Tranquilidade agrícola escapa das mãos de novo presidente da Argentina
Alberto Fernández assume a presidência da Argentina na terça-feira com a esperança de impulsionar as exportações para estimular o crescimento e pagar dívidas. Porém, assim que for dada a largada para seu mandato de quatro anos, Fernández terá que enfrentar um grande obstáculo no agronegócio, que responde por mais de 30% dos embarques.
A seca devastou plantações de trigo e cevada no cinturão dos Pampas, que gera receitas importantes de exportação no período da nova temporada. O trigo é vendido principalmente para moinhos no Brasil.
A cevada é exportada para a Arábia Saudita para ração de camelos. E a maior parte do que resta para colher em campos ressecados já foi negociada por agricultores experientes, o que significa que o plano de Fernández de ficar com uma fatia do bolo aumentando os impostos de exportação será, em grande, parte inútil.
No caso de Claudio Sánchez, agricultor de Frapal, na província de Buenos Aires, suas plantações de trigo, espalhadas por 4 mil hectares, devem render 40% menos que no ano passado.

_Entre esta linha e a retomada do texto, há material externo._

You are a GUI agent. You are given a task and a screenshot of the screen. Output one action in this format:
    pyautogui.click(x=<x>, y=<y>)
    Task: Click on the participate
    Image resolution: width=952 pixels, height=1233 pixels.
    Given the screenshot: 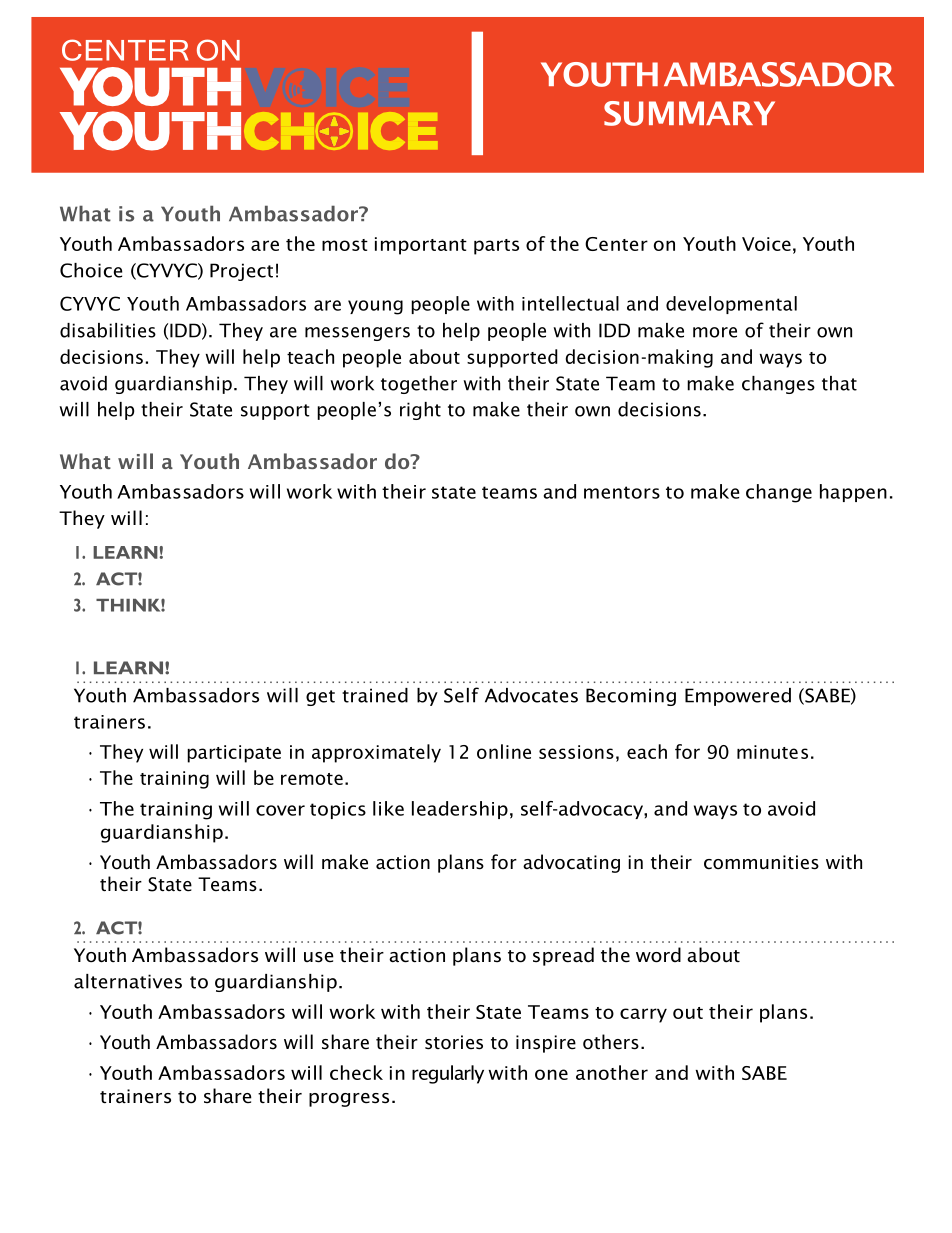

Ele já vendeu cerca de 70% dos grãos ainda sem colher para exportadores em contratos futuros. Isso significa que Sánchez paga o imposto atual de exportação de quase 7%, em vez da taxa mais alta esperada sob o comando de Fernández.
A seca reverteu os prognósticos de uma colheita recorde de trigo. Na Bolsa de Cereais de Buenos Aires, a estimativa diminuiu 12% desde o início da temporada, para 18,5 milhões de toneladas.
Ainda é uma boa colheita, colocando a Argentina à frente da Austrália, sua rival do hemisfério sul. No entanto, uma safra maior seria melhor para Fernández, que precisa de toda a ajuda possível para tirar o país da recessão e honrar os pagamentos de títulos.
“Para mim, a coisa mais importante para a Argentina no período que virá é trazer dólares”, disse Fernández ao anunciar o ministro da Agricultura em 6 de dezembro. “Temos que desenvolver o setor agrícola o máximo que pudermos.”
As exportações de trigo e cevada devem trazer receita de apenas US$ 2,9 bilhões nesta temporada, segundo Agustin Tejeda, economista-chefe da Bolsa de Buenos Aires. Na temporada passada, a receita encostou em US$ 4 bilhões.
O clima seco também está ameaçando as culturas mais rentáveis da Argentina – soja e milho, que estão sendo semeados nos Pampas. Chuvas recentes restauraram a umidade do solo, permitindo a semeadura. Mas as preocupações para os próximos meses, quando as plantas crescerem, permanecem.
Sánchez, que plantou milho, diz que Frapal enfrenta um dos cinco anos mais secos desde que os dados começaram a ser monitorados em 1967. “Ainda é muito, muito cedo, mas teremos que ficar de olho na previsão de chuvas na Argentina”, disse Jacob Christy, trader da Andersons, em vídeo publicado on-line.
Não é apenas o trigo que está sendo negociado agora para evitar um provável aumento nos impostos de exportação. Sánchez se uniu a uma multidão de agricultores que venderam milho recém-plantado em contratos futuros e que precificaram estoques de grãos da última temporada.
Como resultado, 14,7 milhões de toneladas de milho que ainda não foram colhidas já estão listadas no registro de exportações da Argentina, mais do que o triplo no mesmo estágio no ano passado. Cerca de 75% da colheita passada também está listada, em comparação com apenas 58% um ano atrás.
Olhando para o futuro, agricultores alertam que, se Fernández se empenhar demais nos impostos sobre exportações para aumentar as receitas fiscais, seu plano de elevar as exportações virá por água abaixo.
“Não mate a galinha dos ovos de ouro”, disse Ignacio Philipp, agricultor de Bahía Blanca, província de Buenos Aires. “É preciso alimentá-la.”